Nas últimas horas, a Câmara dos Deputados se tornou palco de intensas articulações em torno de uma proposta de anistia que pode alterar significativamente o cenário político brasileiro. O projeto em debate busca conceder perdão amplo a crimes e irregularidades cometidos desde 2019, o que abriria caminho para reverter punições aplicadas a aliados do ex-presidente Jair Bolsonaro e até mesmo restituir seus direitos políticos, hoje suspensos por decisão da Justiça Eleitoral.
A proposta, elaborada pelo líder do PL na Câmara, deputado Sóstenes Cavalcante (RJ), prevê que a anistia se estenda a todos investigados e condenados desde o início do governo Bolsonaro. Isso incluiria acusações ligadas aos atos de 8 de janeiro de 2023, crimes contra a honra de ministros do Supremo Tribunal Federal (STF) e ataques ao sistema eleitoral. Se aprovada, a medida derrubaria inelegibilidades já decretadas, o que permitiria que Bolsonaro voltasse a disputar as eleições de 2026.
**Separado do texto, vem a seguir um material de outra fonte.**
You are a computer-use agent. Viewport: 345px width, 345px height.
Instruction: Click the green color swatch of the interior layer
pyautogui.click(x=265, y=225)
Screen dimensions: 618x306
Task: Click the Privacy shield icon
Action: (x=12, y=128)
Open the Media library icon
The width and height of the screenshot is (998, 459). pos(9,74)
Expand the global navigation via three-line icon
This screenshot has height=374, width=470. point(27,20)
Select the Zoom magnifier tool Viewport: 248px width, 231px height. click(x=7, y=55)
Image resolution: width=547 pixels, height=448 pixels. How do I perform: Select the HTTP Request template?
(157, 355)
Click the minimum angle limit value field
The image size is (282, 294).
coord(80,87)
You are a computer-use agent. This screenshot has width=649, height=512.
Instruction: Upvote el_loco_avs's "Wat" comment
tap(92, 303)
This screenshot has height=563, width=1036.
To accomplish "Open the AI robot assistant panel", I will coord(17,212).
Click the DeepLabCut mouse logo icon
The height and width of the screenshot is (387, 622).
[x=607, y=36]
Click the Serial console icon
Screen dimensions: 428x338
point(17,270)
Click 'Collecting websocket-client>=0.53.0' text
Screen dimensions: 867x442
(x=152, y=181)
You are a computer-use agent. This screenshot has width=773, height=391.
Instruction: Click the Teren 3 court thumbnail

Nos bastidores, aliados de Bolsonaro, como o governador de São Paulo, Tarcísio de Freitas, têm intensificado conversas com líderes do Centrão. Reuniões com caciques de partidos como PSD, União Brasil, PP e Republicanos visam construir uma base sólida para garantir a tramitação do texto. Eduardo Bolsonaro, deputado federal por São Paulo, foi ainda mais enfático: disse que a direita só apoiará a medida se ela for “ampla e irrestrita”, incluindo diretamente seu pai. Caso contrário, segundo ele, qualquer alternativa será tratada como traição dentro da base bolsonarista.
O movimento, no entanto, encontra resistências. No Senado, o presidente Davi Alcolumbre (União Brasil-AP) trabalha em um texto alternativo que reduziria penas e concederia benefícios a réus dos atos antidemocráticos, mas sem estender o perdão ao ex-presidente. A estratégia busca conter o desgaste político que uma anistia a Bolsonaro poderia gerar, além de evitar atritos mais intensos com o STF.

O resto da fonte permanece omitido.